• **Text excerpt**
════

Studio album by Dungeon
- Released: November 2004
- Recorded: R&R Studios and SLS Studios, Sydney, Australia, 2004
- Genre: Heavy metal, Power metal
- Length: 48:11
- Label: Metal Warriors LMP
- Producer: Lord Tim

Dungeon chronology
| A Rise to Power (2002) | One Step Beyond (2004) | Resurrection (2005) |

= One Step Beyond (Dungeon album) =

One Step Beyond is the fourth album from Australian heavy metal band Dungeon. It was released in Australia in November 2004 by Metal Warriors and in Japan at the same time by Sound Holic. LMP released the album worldwide in February 2005. Unlike the albums that preceded and followed it, One Step Beyond featured the same artwork and track-listing in all markets where it was released (although the United States version has a different running order). The Australian version was to contain covers of "Til the Living End" by Dokken and Queen's "The Hero"
but Dungeon's German label LMP refused to allow them to issue an alternate edition and the tracks were later made available as downloads. LMP later issued a special edition for the US market that also included the band's self-produced 2004 live DVD.

Drummer Steve Moore left Dungeon before the album was released. The band photos in the CD booklet feature Lord Tim and Stu Marshall with new drummer Grahame Goode and former bass player Justin Sayers, who had left the group in 1999.

════

• **Parts of the exercise**
[1] In the One Step Beyond article, which company released the album in Japan?
[2] Decide whether each statement agrees with the One Step Beyond article, answering yes or no and quoting the words of the article that settle it: (a) LMP put the album out worldwide in February 2005. (b) The United States version keeps the same running order as the other releases. (c) Justin Sayers left the group in 2003.
[3] Extend the One Step Beyond article with the next part, starting after its final sentence.
The material after this article plays no part in what is asked here.

• **Data block**
════

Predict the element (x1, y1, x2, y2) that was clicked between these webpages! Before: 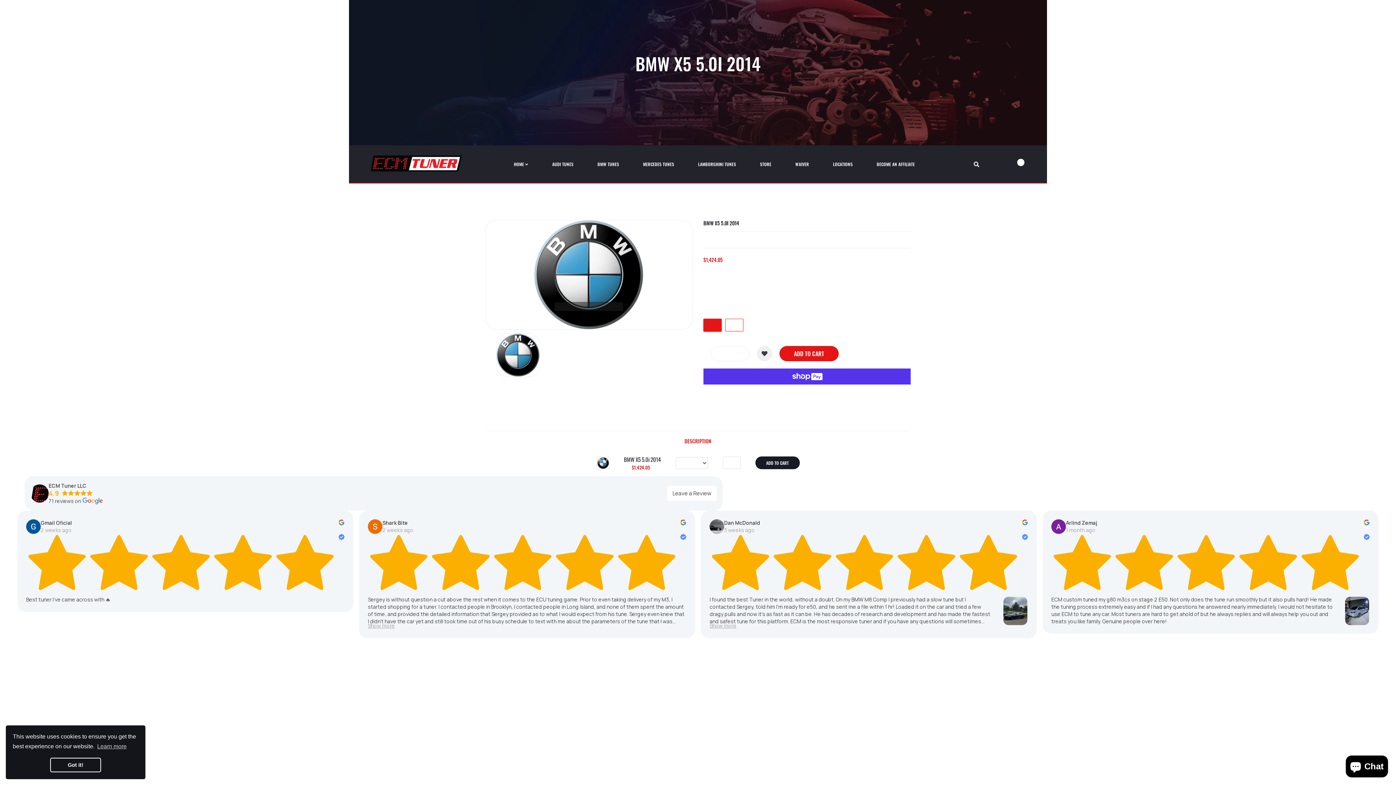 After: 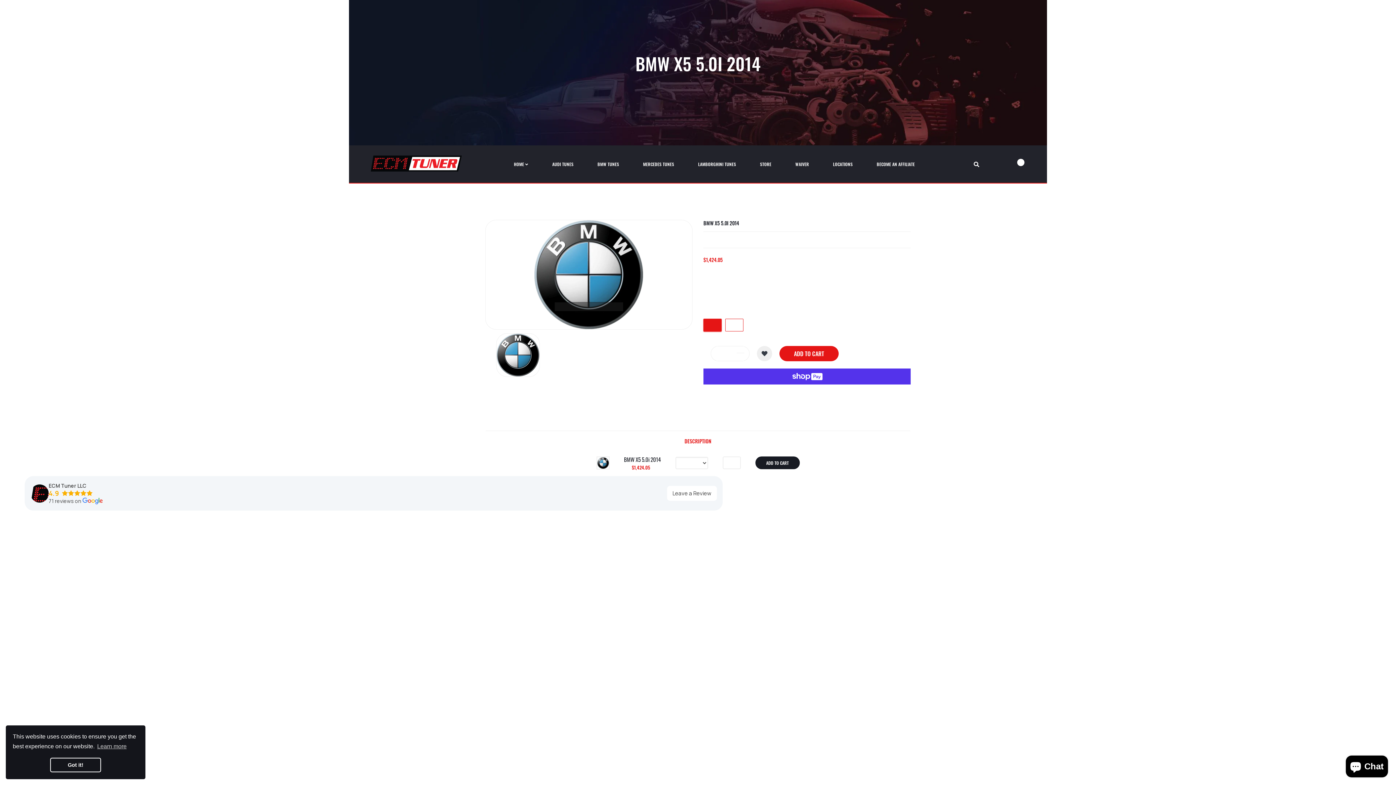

════

• **Answers per task**
[1] Sound Holic released it in Japan.

[2]
(a) Yes: "LMP released the album worldwide in February 2005."
(b) No: "although the United States version has a different running order"
(c) No: "who had left the group in 1999"

[3]
Professional ratings
Review scores
| Source | Rating |
| Metal.de | 7/10 |
| Rock Hard | 8.5/10 |

==Critical reception==
Powermetal.de preferred the heavier sound of their previous record, A Rise to Power. "Against the Wind" was highlighted for its catchiness. The album was said to fall short compared to other releases at the time.

==Track listing==

| No. | Title | Writer(s) | Length |
|---|---|---|---|
| 1. | "The Power Within" | Stu Marshall/Tim Grose | 5:12 |
| 2. | "Against the Wind" | Tim Grose | 4:28 |
| 3. | "The Art of War" | Stu Marshall/Tim Grose | 5:45 |
| 4. | "The Hunger" | Tim Grose/Stu Marshall | 5:51 |
| 5. | "Surface Tension" | Tim Grose | 5:38 |
| 6. | "Terrano del Mar" | Stu Marshall/Tim Grose | 8:18 |
| 7. | "One Step Beyond" | Tim Grose | 4:09 |
| 8. | "Under the Cross" | Stu Marshall/Tim Grose | 7:47 |
| 9. | "Epilogue" | Peter Dodds McCormick/arr. Tim Grose | 1:05 |

==Recording notes==
- Several of the tracks on this album deal with self-empowerment and personal struggle against adversity.
- The track "Epilogue" is a heavily-distorted instrumental version of the Australian national anthem Advance Australia Fair.
- "Under the Cross" is about the battle of the Eureka Stockade, a gold miner's uprising on the Victorian goldfields in 1854.
- "The Art of War" was inspired by Sun Tzu's ancient treatise on the military and warfare, The Art of War.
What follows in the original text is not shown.